Although it is a drastic reduction of pre-pandemic forecasts and the lowest since 2009, the projection runs counter to several recent predictions that the Malaysian economy would actually shrink by up to 1.0 percent.
Vice Chairman of the committee Mazli Noor said that the 0.7 percent GDP growth registered in the first quarter is reflective of the country’s resilience in the context of the ongoing pandemic.
The relatively modest performance for the first quarter of 2020 is supported by the services and manufacturing sectors, which grew 3.1 percent and 1.5 percent respectively, with other sectors experiencing varying degrees of deficits.
He said that services, manufacturing and construction will play a major role in the nation’s growth.
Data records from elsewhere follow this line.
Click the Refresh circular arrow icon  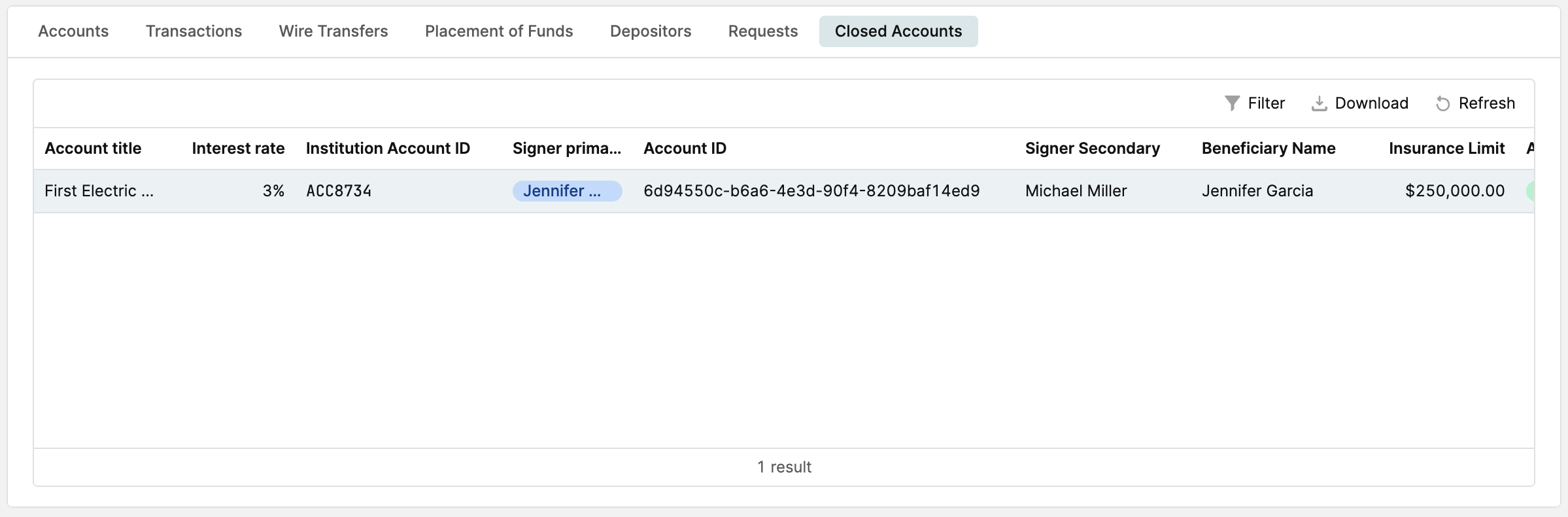tap(1442, 103)
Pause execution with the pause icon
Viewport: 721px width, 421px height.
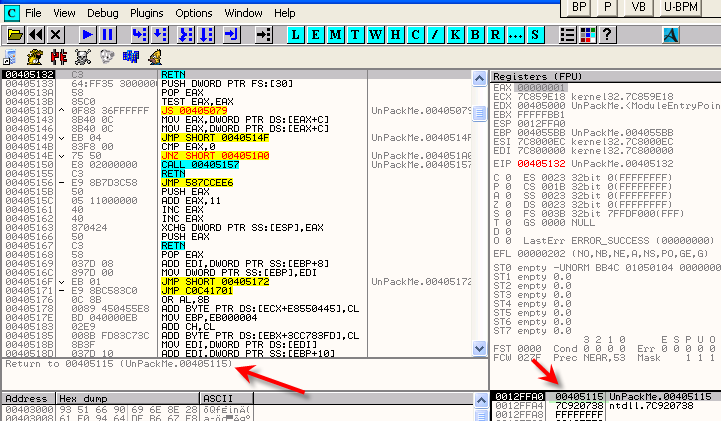tap(107, 34)
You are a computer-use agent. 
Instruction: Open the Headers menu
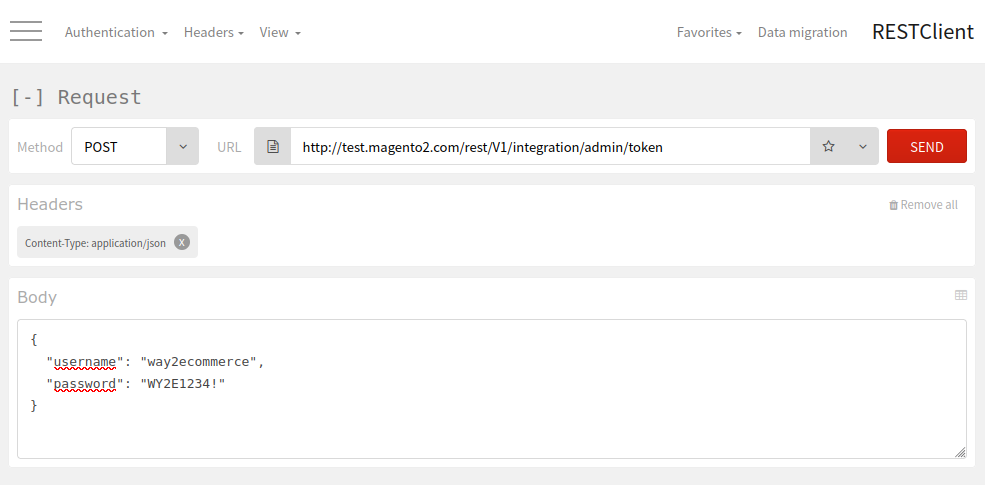pyautogui.click(x=214, y=32)
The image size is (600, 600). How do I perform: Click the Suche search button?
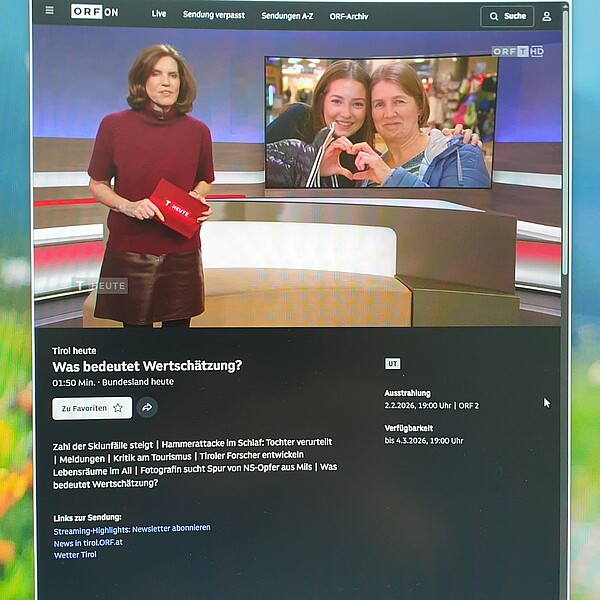pos(507,16)
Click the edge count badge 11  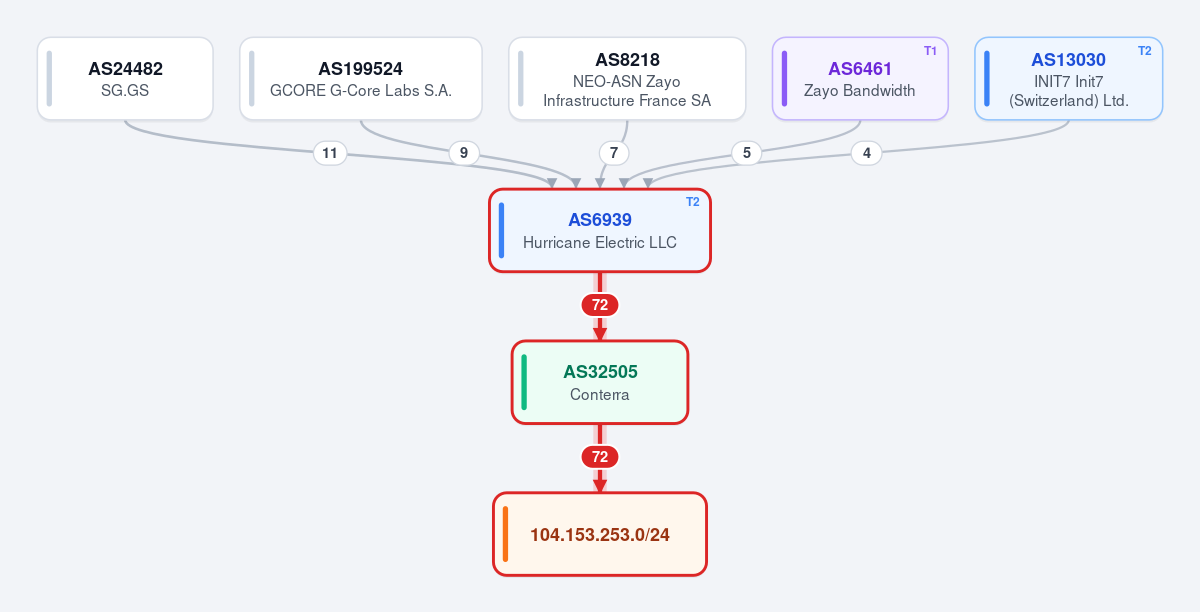click(330, 153)
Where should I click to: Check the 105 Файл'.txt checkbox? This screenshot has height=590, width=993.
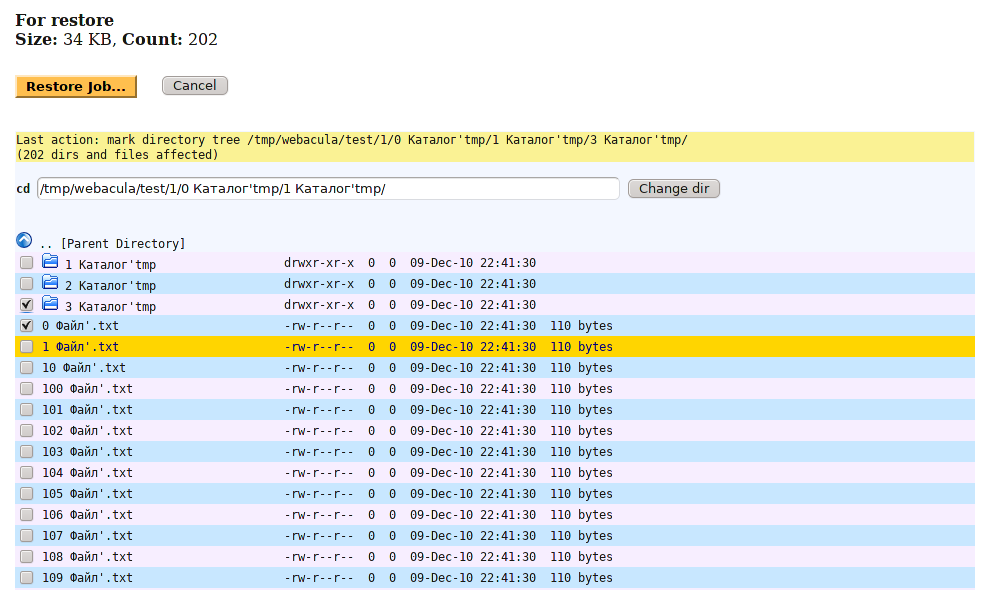click(x=26, y=493)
Supported by the government's Prihatin Economic Stimulus Package that was announced earlier, the committee is projecting a 5.0 percent to 5.5 percent growth in the services sector this year, with manufacturing coming in at around 3.0 percent and construction contributing an estimated 1.0 percent to the nation’s economic growth.
The recently announced conditional movement control order (CMCO), which allows for a more flexible and deliberate reopening of the economic sector, also provides much-needed room for economic activities to resume, he added.
The committee agrees with analyst projections of a full economic and value chain recovery by the second half of 2020, with the construction sector - particularly that involving government public infrastructures - being allowed to return to full speed./.